### Text segment
*** Block opens ***

Amazon finishes strong fiscal year with lackluster physical-store sales
Whole Foods, AmazonFresh grocery delivery orders doubled in fourth quarter
January 31, 2020
Amazon saw no sales growth at physical stores for its fiscal 2019 fourth quarter and full year despite overall sales gains of at least 20% for both periods.
For the quarter ended Dec. 31, physical store sales came in at $4.36 billion, down 0.9% from $4.4 billion a year earlier, Amazon said yesterday after the market close. On a sequential basis, physical-store sales climbed 4.1% from $4.19 billion in the third quarter, when sales declined 1.3% year over year.
Fiscal 2019 physical-store sales totaled $17.19 billion, dipping 0.2% from $17.22 billion in fiscal 2018.
Amazon’s physical-store sales come mainly from its Whole Foods Market unit and exclude online orders made through its brick-and-mortar brands, such as Prime Now delivery and pickup via Whole Foods stores.
Currently, Amazon’s U.S. physical stores include 487 Whole Foods Markets (508 including Canada and the United Kingdom), 25 Amazon Go cashierless convenience stores, 21 Amazon Books stores, nine Amazon 4-Star outlets and five Presented by Amazon locations. The Seattle-based company doesn’t break out sales totals for its brick-and-mortar retail segments.

*** Block closes ***

### Required work
1. In the article on Amazon's physical-store sales, how many Amazon Go cashierless convenience stores does Amazon have in the U.S.?
2. Sum up the article on Amazon's physical-store sales in two sentences.
The material after this comes from a different source.

### Recorded data

*** Block opens ***

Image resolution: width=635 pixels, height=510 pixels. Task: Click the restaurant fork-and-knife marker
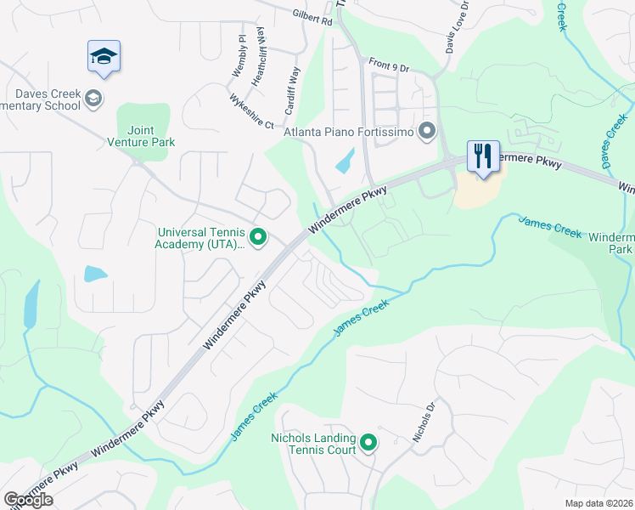point(483,156)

*** Block closes ***

### Task answers
1. 25

2. Amazon's physical-store sales, which come mainly from Whole Foods Market, showed no growth in its fiscal 2019 fourth quarter and full year, even though overall sales rose at least 20% in both periods. Fourth-quarter physical-store sales fell 0.9% to $4.36 billion, and full-year sales dipped 0.2% to $17.19 billion.